Rewrite the entries below with every occurrence of "Where should I click to" replaced by "Where do I click to", leaving everything else unchanged.

* **Dataset entries**

☆ ☆ ☆ ☆ ☆

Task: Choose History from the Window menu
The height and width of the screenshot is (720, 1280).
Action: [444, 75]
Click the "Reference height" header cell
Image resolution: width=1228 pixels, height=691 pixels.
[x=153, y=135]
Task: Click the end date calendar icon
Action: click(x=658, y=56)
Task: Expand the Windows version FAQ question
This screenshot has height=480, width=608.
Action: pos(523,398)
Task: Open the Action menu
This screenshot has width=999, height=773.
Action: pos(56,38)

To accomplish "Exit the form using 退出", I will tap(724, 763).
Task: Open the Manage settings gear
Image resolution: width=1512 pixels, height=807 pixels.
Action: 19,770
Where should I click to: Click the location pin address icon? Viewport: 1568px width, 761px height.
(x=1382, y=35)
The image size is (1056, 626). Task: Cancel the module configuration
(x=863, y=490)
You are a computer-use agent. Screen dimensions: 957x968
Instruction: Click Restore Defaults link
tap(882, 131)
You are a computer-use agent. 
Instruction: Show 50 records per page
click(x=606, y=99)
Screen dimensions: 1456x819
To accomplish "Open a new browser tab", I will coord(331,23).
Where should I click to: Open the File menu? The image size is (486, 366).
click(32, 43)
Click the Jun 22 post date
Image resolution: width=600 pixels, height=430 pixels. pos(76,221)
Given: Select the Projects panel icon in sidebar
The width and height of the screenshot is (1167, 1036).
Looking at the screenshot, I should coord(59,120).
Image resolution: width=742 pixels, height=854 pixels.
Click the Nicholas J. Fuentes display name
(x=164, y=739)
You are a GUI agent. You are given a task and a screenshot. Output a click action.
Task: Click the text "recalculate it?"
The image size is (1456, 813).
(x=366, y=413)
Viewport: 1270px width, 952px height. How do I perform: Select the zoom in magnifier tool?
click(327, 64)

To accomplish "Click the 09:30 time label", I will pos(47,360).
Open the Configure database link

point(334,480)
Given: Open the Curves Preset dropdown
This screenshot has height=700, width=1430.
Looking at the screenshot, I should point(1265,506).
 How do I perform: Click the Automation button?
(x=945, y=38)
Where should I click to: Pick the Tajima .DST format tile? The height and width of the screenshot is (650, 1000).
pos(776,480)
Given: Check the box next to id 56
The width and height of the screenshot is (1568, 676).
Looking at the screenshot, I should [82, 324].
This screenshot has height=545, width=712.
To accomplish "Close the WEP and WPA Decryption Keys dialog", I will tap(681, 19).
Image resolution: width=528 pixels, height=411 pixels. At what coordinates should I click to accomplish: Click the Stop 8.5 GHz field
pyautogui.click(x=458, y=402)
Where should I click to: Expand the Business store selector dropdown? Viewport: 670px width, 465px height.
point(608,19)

☆ ☆ ☆ ☆ ☆

* **Task answer**
Task: Choose History from the Window menu
The height and width of the screenshot is (720, 1280).
Action: [444, 75]
Click the "Reference height" header cell
Image resolution: width=1228 pixels, height=691 pixels.
[x=153, y=135]
Task: Click the end date calendar icon
Action: click(x=658, y=56)
Task: Expand the Windows version FAQ question
This screenshot has height=480, width=608.
Action: pos(523,398)
Task: Open the Action menu
This screenshot has width=999, height=773.
Action: pos(56,38)

To accomplish "Exit the form using 退出", I will tap(724, 763).
Task: Open the Manage settings gear
Image resolution: width=1512 pixels, height=807 pixels.
Action: 19,770
Where do I click to: Click the location pin address icon? Viewport: 1568px width, 761px height.
(x=1382, y=35)
The image size is (1056, 626). Task: Cancel the module configuration
(x=863, y=490)
You are a computer-use agent. Screen dimensions: 957x968
Instruction: Click Restore Defaults link
tap(882, 131)
You are a computer-use agent. 
Instruction: Show 50 records per page
click(x=606, y=99)
Screen dimensions: 1456x819
To accomplish "Open a new browser tab", I will coord(331,23).
Where do I click to: Open the File menu? The image size is (486, 366).
click(32, 43)
Click the Jun 22 post date
Image resolution: width=600 pixels, height=430 pixels. pos(76,221)
Given: Select the Projects panel icon in sidebar
The width and height of the screenshot is (1167, 1036).
Looking at the screenshot, I should coord(59,120).
Image resolution: width=742 pixels, height=854 pixels.
Click the Nicholas J. Fuentes display name
(x=164, y=739)
You are a GUI agent. You are given a task and a screenshot. Output a click action.
Task: Click the text "recalculate it?"
The image size is (1456, 813).
(x=366, y=413)
Viewport: 1270px width, 952px height. How do I perform: Select the zoom in magnifier tool?
click(327, 64)

To accomplish "Click the 09:30 time label", I will pos(47,360).
Open the Configure database link

point(334,480)
Given: Open the Curves Preset dropdown
This screenshot has height=700, width=1430.
Looking at the screenshot, I should point(1265,506).
 How do I perform: Click the Automation button?
(x=945, y=38)
Where do I click to: Pick the Tajima .DST format tile? The height and width of the screenshot is (650, 1000).
pos(776,480)
Given: Check the box next to id 56
The width and height of the screenshot is (1568, 676).
Looking at the screenshot, I should [82, 324].
This screenshot has height=545, width=712.
To accomplish "Close the WEP and WPA Decryption Keys dialog", I will tap(681, 19).
Image resolution: width=528 pixels, height=411 pixels. At what coordinates should I click to accomplish: Click the Stop 8.5 GHz field
pyautogui.click(x=458, y=402)
Where do I click to: Expand the Business store selector dropdown? Viewport: 670px width, 465px height.
point(608,19)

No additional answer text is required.